The premier’s department told Wheeler’s office that the “late notification of venues for meetings by the national departments coupled with the stated intention of maximisation of time are the underlying reasons for the use of provincial aircraft”.
Wheeler also noted that several ferry flights which had no passengers on board were undertaken to collect Mtshali, cabinet members and other officials. The aircraft returned to base without passengers.
It has emerged in questions asked by Scott in the legislature that a Lear Jet was dispatched from Ulundi in September last year to ferry former KwaZulu-Natal premier Frank Mdlalose between Cape Town, Pretoria and his home in Newcastle.

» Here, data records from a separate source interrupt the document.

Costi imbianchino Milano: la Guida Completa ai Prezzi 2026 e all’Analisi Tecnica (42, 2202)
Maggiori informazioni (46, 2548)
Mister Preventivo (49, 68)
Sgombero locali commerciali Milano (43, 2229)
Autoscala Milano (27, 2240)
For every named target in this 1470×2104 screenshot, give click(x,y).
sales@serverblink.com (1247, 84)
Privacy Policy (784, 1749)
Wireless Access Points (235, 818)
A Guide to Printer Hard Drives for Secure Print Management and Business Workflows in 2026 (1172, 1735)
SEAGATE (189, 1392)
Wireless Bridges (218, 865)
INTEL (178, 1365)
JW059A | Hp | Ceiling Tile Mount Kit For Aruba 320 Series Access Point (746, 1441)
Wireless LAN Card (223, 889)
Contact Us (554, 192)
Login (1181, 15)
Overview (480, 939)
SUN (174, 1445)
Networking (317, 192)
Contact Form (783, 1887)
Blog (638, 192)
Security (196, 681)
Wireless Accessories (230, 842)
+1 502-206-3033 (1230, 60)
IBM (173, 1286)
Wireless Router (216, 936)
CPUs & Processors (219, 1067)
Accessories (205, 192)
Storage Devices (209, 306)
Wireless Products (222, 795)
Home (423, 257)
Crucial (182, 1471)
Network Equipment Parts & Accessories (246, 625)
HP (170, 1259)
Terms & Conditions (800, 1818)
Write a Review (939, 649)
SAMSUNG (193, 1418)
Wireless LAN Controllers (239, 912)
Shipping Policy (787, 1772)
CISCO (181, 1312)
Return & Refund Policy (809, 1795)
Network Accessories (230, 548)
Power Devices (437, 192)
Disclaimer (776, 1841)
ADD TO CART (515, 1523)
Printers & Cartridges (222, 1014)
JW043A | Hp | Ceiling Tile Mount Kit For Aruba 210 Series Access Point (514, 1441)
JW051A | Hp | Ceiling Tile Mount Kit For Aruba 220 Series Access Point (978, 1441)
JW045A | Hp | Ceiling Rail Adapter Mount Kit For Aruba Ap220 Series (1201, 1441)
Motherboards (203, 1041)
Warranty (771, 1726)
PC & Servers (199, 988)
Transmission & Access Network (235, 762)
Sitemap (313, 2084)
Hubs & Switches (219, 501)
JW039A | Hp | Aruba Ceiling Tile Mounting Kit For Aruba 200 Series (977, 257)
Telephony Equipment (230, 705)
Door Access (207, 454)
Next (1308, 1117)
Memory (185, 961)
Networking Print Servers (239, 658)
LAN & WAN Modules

Wheeler said the unscheduled flights were taken when seats were available on a Jet Stream aircraft, which carries officials between Ulundi and Pietermaritzburg, and Durban. He notes, however, that the operating cost of the Jet Stream aircraft was not recovered through the sale of tickets.
The New National Party’s Tino Volker said it was pointed out in the legislature that KwaZulu-Natal was the only province to operate an aviation service a carry-over from its homeland period. This was unconstitutional, Volker charged, as aviation services were not a provincial competency.
He also raised concerns about the thousands of rands of taxpayers’ money spent on ferrying officials daily between the two capitals.
“On many occasions due to bad weather, we were flown to Pietermaritzburg from Ulundi but were unable to land due to mist. We were then taken to Durban and transported to Pietermaritzburg on a bus.”
The premier’s department announced that it has hired a management consultant to review policy on the use of aircraft.